2008-01-11 Thread Manuel Lemos
Hello,

on 01/11/2008 04:22 PM Jochem Maas said the following:
 Eric Butera schreef:
 On Jan 11, 2008 11:33 AM, Stut [EMAIL PROTECTED] wrote:
 No brainer, SMTP will almost certainly be faster. My mailing list system
 (written in PHP obviously) can dump 600k customised emails to the local
 SMTP server in a couple of hours. Doing the same with the mail command
 took over 24 hours. How much slower will depend a lot on how you have
 configured sendmail, but it's never going to be faster than a socket
 connection to the local SMTP server.

 Also don't forget the part where you shouldn't disconnect and
 reconnect between mails sent.
 
 indeed but I have experienced situations where the SMTP server refuses
 more than X number of messages on any one connection ... which meant
 having to get the script to disconnect/reconnect every 200 (iirc) odd
 emails sent.

That is one more reason to not use SMTP connections for queueing many
messages.

If you use sendmail or equivalent and the MTA is properly configured,
there will be no SMTP disconnect and reconnects to deal with.

● Data extract
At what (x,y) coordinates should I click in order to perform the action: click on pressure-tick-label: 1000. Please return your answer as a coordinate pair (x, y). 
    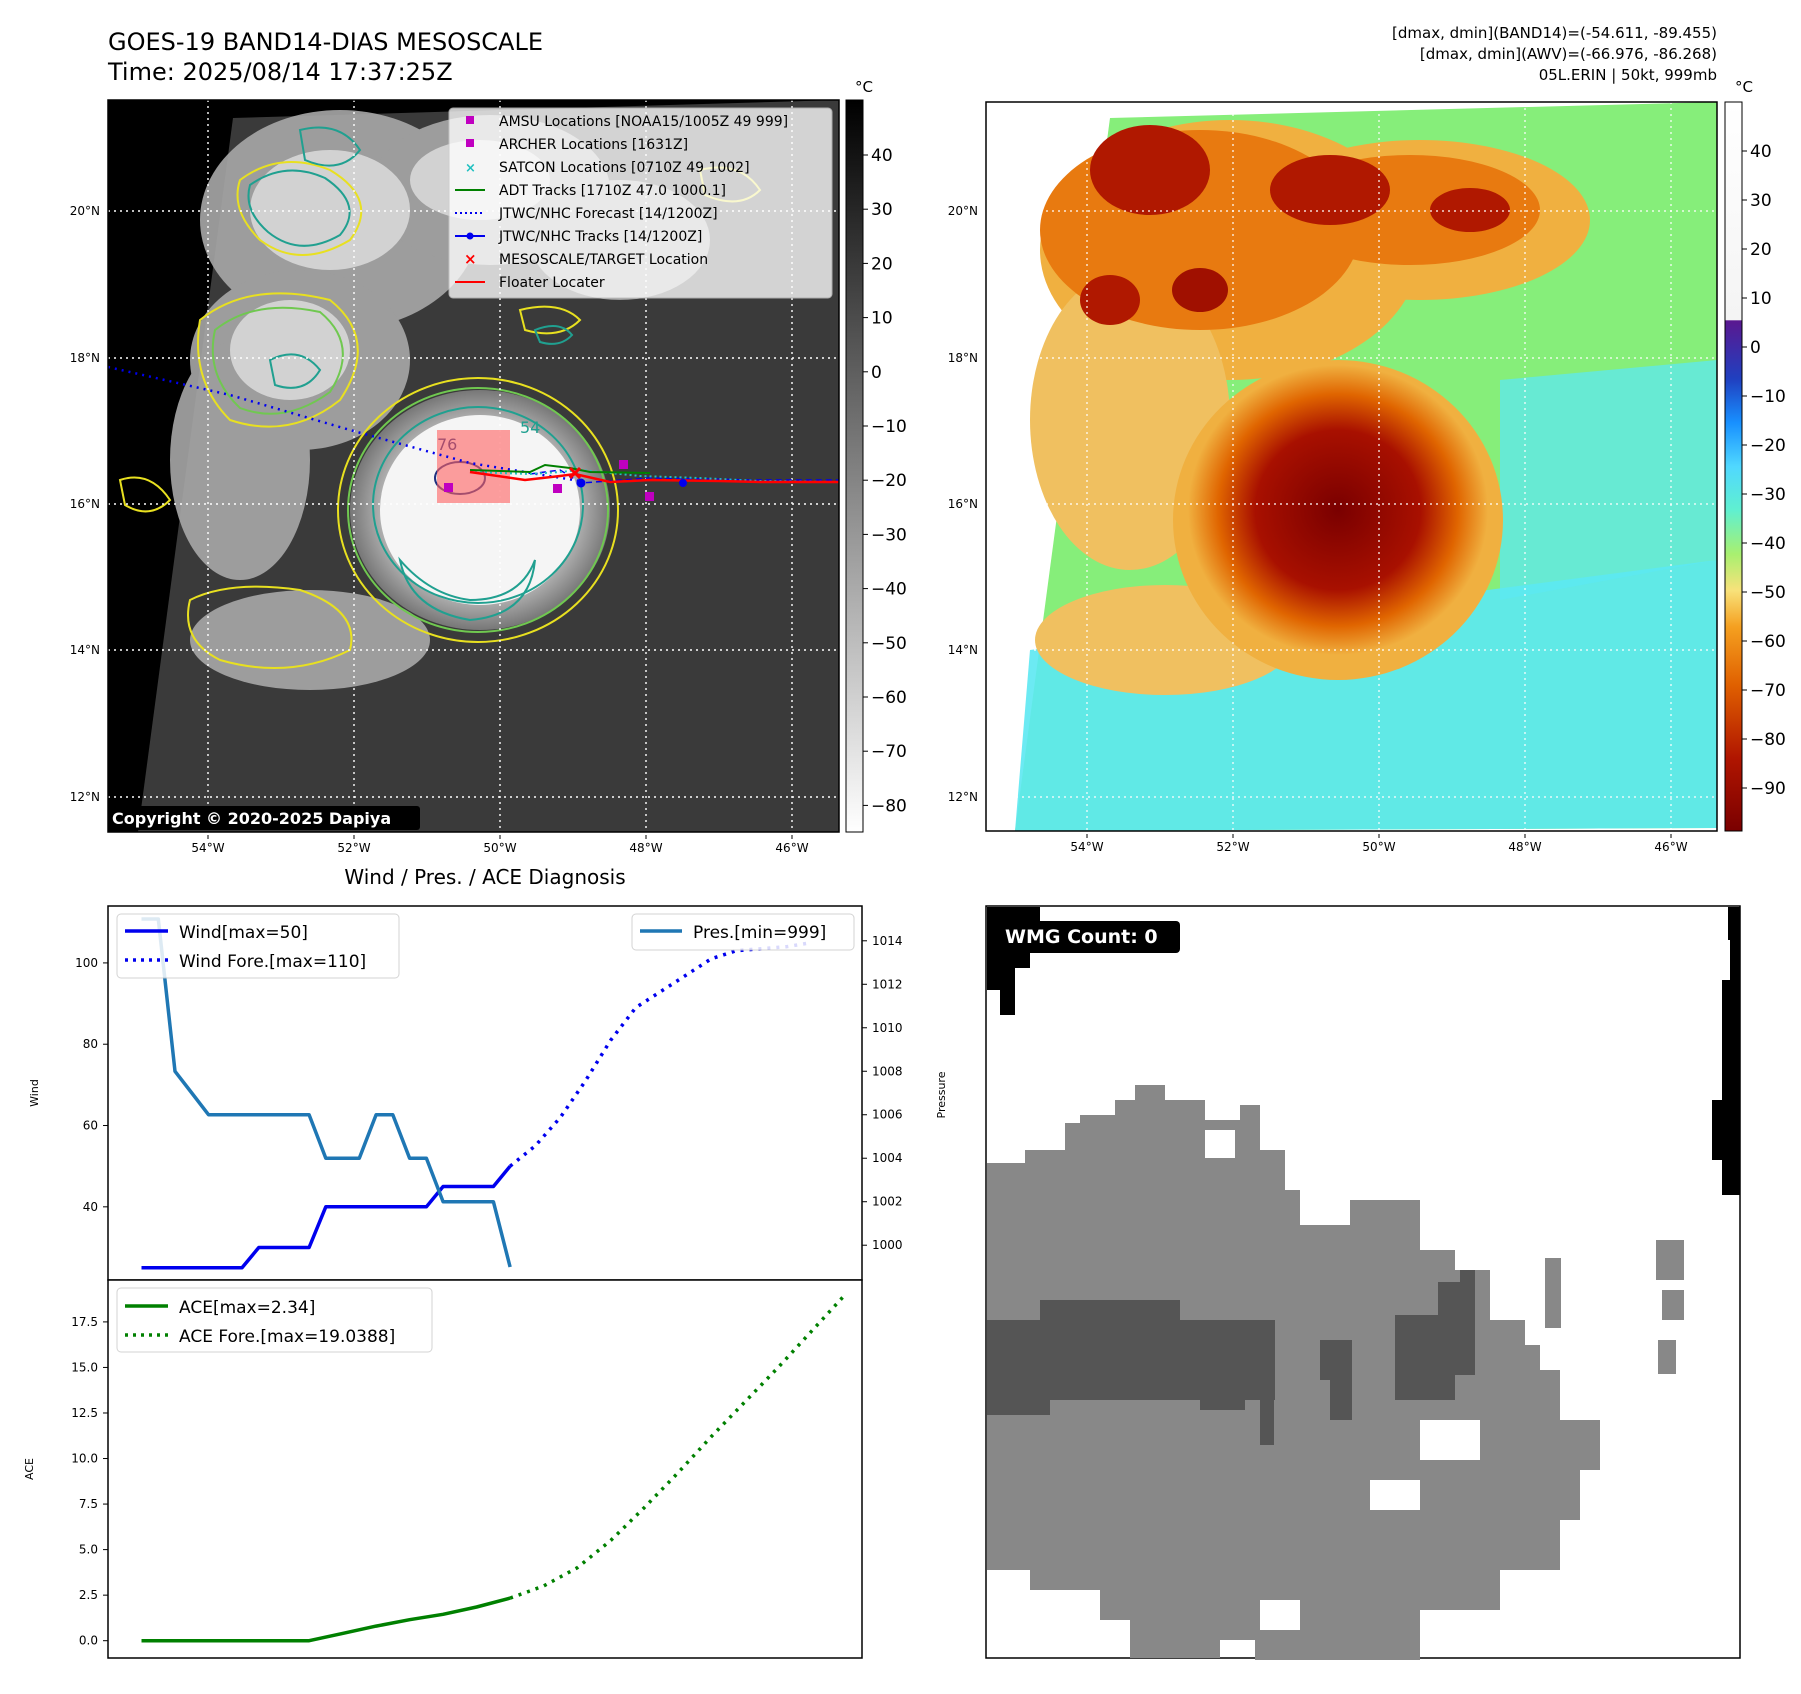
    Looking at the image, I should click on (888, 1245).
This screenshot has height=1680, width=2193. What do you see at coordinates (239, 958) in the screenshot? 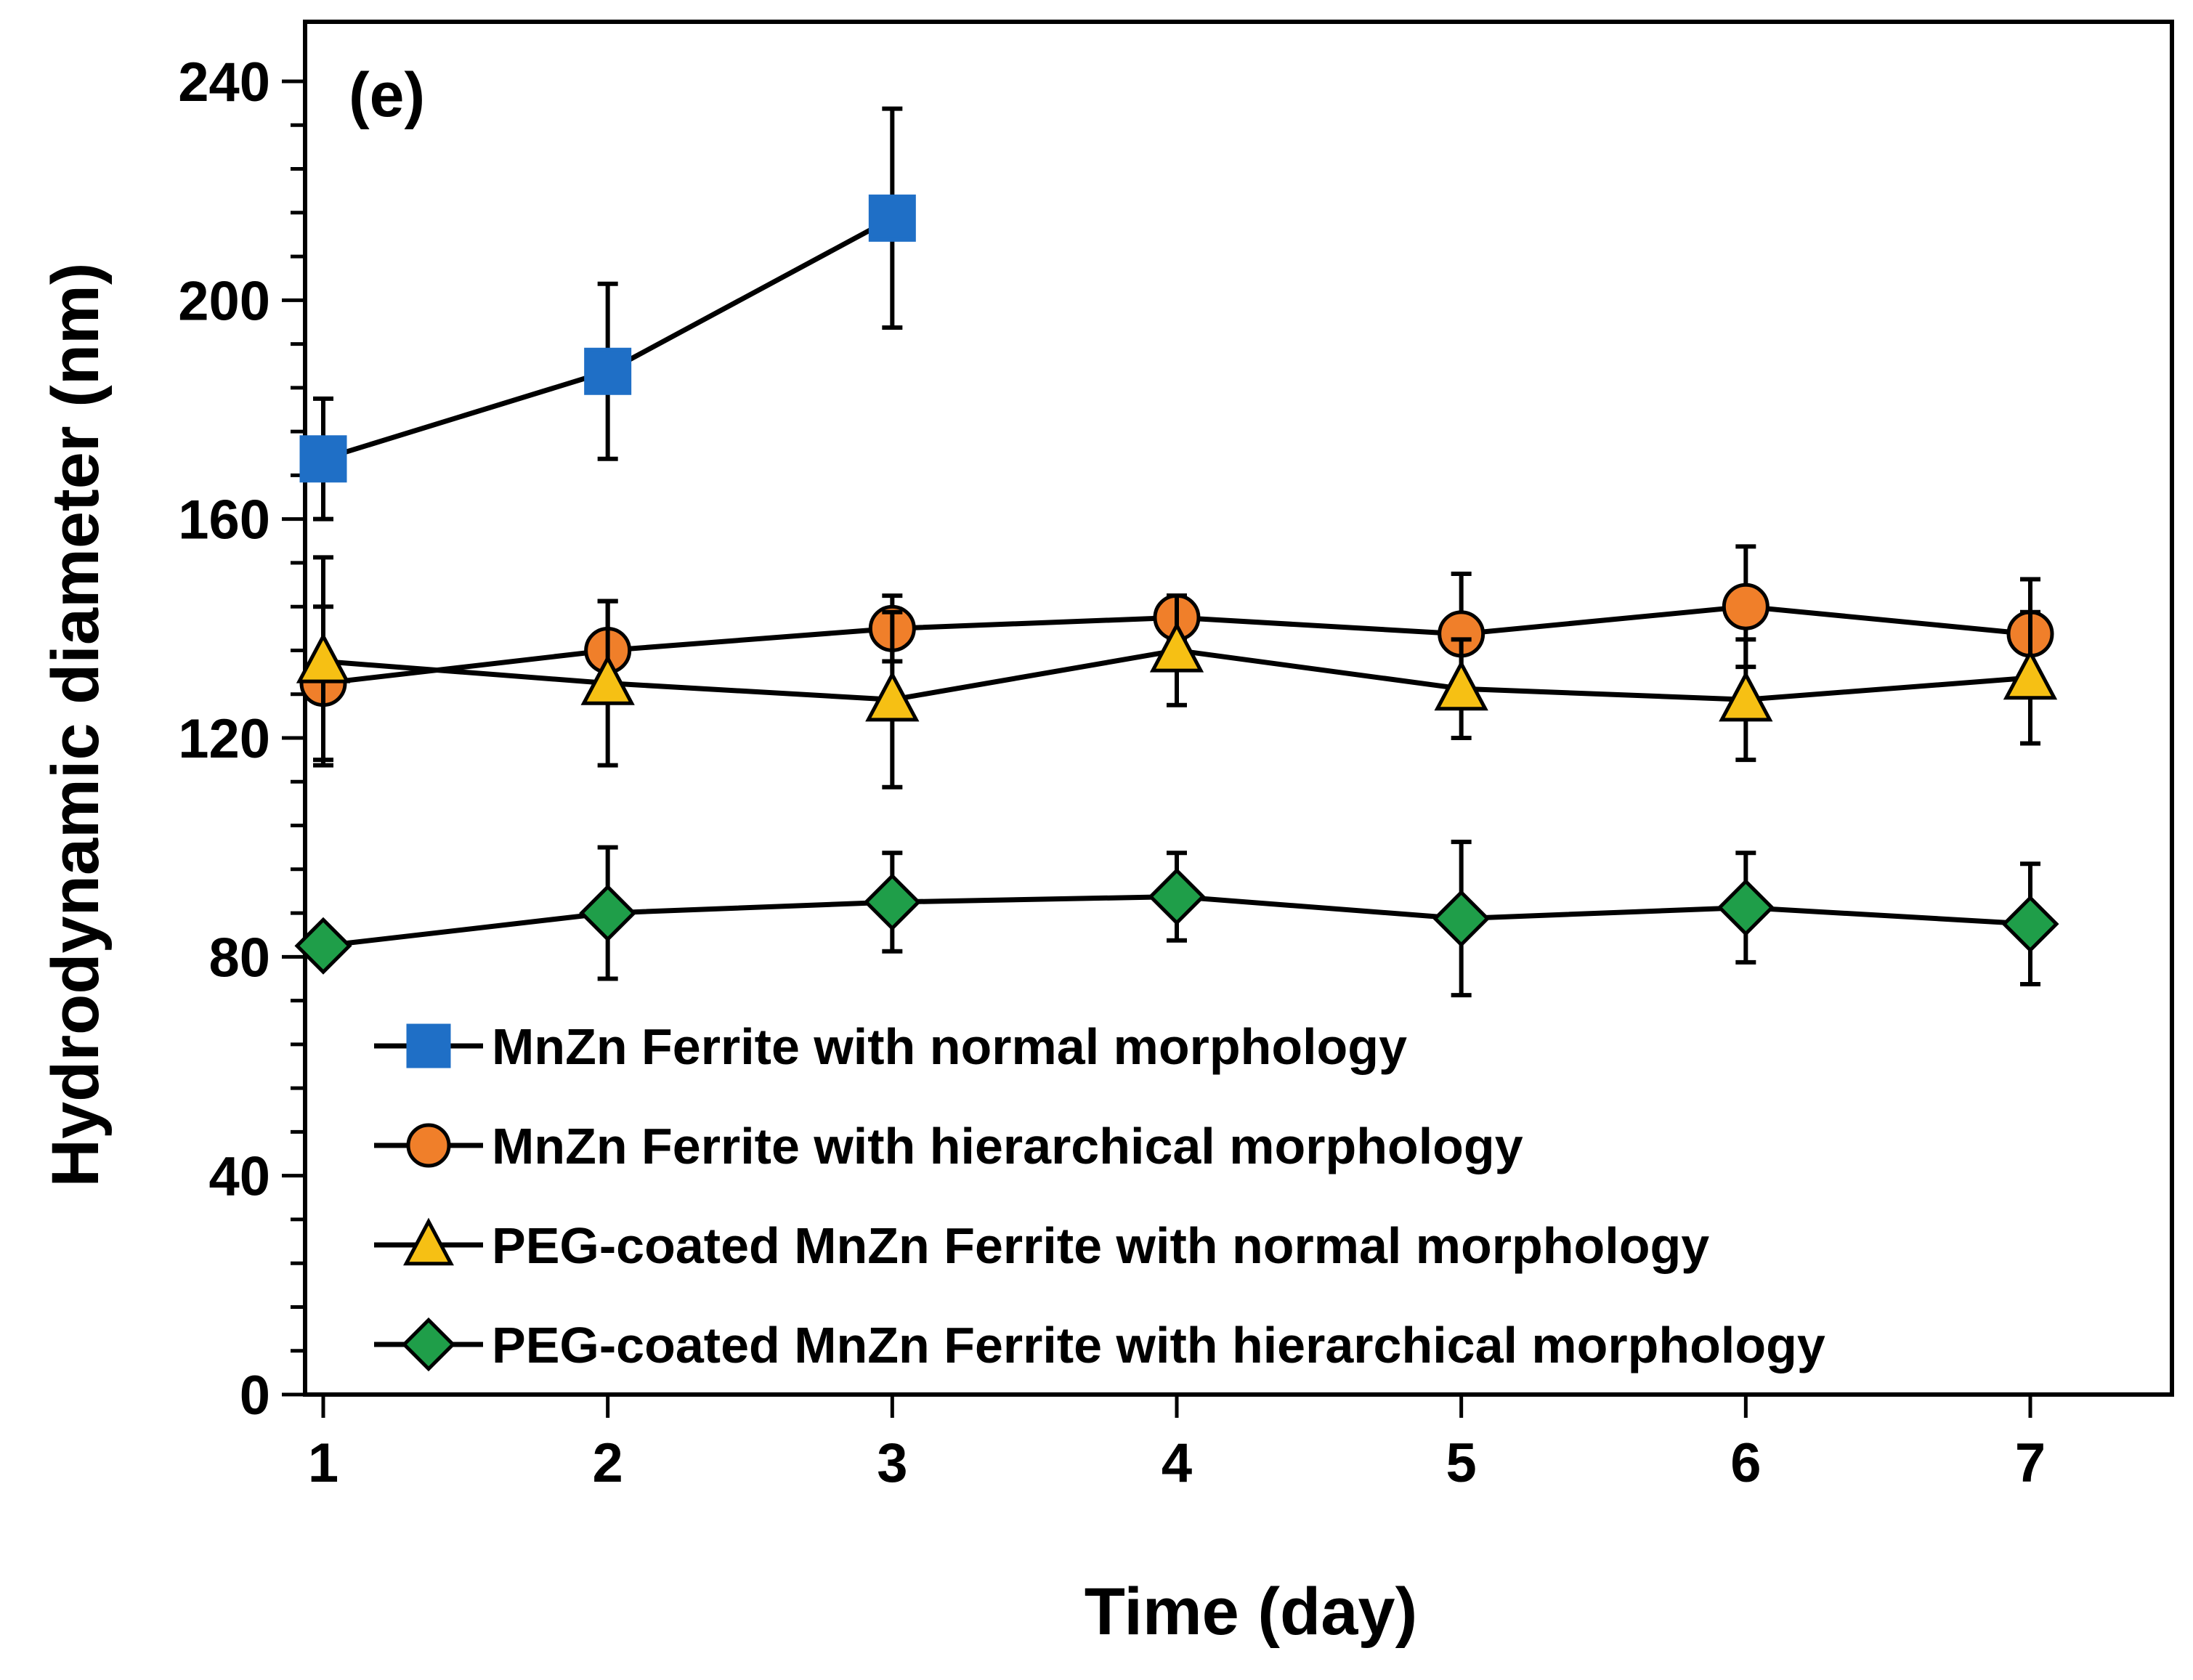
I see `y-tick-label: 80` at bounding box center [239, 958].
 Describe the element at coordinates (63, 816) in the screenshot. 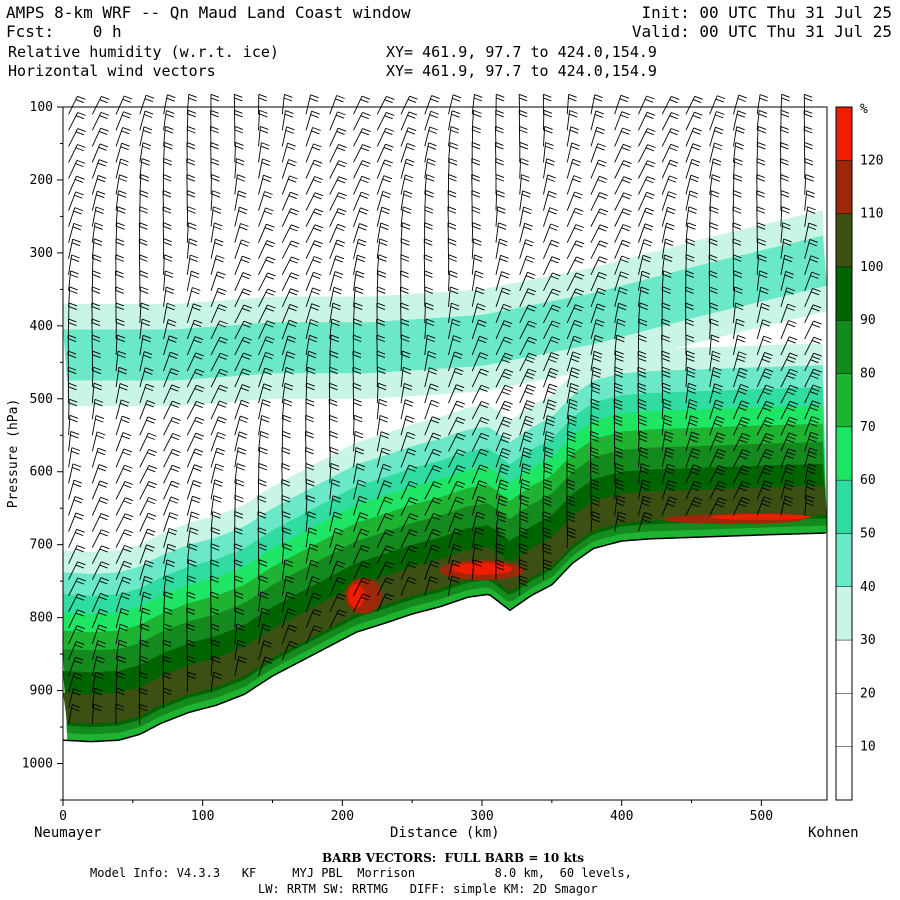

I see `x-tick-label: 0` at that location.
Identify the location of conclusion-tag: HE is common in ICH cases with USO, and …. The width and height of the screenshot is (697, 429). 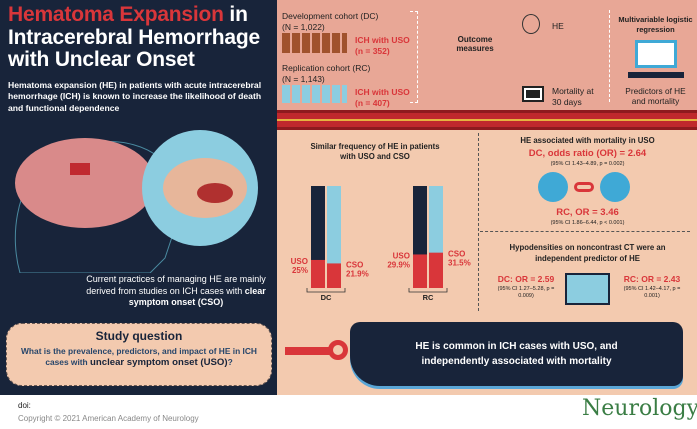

● The problem
Please decide whether each statement below agrees with the email thread above, answering yes or no and quoting the exact words from the thread that settle it.
(a) Sending the customized emails with the mail command took more than a day.
(b) One writer reports that SMTP servers always accept any number of messages on a single connection.
(c) The final reply recommends SMTP connections for queueing many messages.

● Exercise result
(a) Yes: "Doing the same with the mail command took over 24 hours."
(b) No: "the SMTP server refuses more than X number of messages on any one connection"
(c) No: "That is one more reason to not use SMTP connections for queueing many messages."